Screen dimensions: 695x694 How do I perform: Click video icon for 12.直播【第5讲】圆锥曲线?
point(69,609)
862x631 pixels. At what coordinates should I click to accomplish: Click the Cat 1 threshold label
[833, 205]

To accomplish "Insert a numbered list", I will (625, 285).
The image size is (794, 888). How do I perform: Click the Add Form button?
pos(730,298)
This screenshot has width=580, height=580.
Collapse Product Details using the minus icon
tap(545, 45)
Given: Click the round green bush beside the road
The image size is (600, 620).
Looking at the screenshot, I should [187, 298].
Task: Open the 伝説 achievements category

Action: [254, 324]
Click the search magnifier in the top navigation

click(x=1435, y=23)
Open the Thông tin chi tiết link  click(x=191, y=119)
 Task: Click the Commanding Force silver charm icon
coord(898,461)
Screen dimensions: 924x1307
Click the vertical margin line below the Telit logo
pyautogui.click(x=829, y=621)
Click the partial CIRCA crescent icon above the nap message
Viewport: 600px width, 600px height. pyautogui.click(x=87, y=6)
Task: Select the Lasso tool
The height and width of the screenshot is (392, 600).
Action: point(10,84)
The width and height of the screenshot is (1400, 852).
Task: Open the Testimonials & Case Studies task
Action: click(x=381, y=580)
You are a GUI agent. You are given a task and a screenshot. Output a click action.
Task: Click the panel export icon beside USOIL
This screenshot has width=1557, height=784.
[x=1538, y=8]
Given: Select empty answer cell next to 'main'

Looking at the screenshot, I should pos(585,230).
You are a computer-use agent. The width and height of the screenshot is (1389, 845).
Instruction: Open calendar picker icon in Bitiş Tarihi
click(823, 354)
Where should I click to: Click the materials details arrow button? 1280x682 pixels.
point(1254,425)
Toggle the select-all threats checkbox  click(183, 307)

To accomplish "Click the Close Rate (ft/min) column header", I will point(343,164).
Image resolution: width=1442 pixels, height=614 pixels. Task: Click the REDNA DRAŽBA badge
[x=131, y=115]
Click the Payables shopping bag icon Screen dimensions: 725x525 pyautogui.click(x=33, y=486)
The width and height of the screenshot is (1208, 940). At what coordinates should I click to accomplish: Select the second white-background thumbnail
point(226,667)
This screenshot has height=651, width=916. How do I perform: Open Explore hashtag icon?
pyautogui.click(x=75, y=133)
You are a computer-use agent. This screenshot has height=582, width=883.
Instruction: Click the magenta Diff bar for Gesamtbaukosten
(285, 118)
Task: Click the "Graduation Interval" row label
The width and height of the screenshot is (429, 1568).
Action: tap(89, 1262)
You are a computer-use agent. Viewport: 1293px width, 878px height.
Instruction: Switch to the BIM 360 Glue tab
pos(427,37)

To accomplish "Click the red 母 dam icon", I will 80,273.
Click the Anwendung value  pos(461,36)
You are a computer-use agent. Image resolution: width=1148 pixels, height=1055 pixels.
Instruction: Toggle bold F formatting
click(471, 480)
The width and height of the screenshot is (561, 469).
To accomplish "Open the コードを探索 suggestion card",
########
Starting with the line above that holds "You are a computer-use agent. This" and stopping with the line that holds "Click the Anwendung", reproduce each line exactly, omitting all other lines.

| SOLUTION FOR THIS EXERCISE |
You are a computer-use agent. This screenshot has height=582, width=883.
Instruction: Click the magenta Diff bar for Gesamtbaukosten
(285, 118)
Task: Click the "Graduation Interval" row label
The width and height of the screenshot is (429, 1568).
Action: tap(89, 1262)
You are a computer-use agent. Viewport: 1293px width, 878px height.
Instruction: Switch to the BIM 360 Glue tab
pos(427,37)

To accomplish "Click the red 母 dam icon", I will 80,273.
Click the Anwendung value  pos(461,36)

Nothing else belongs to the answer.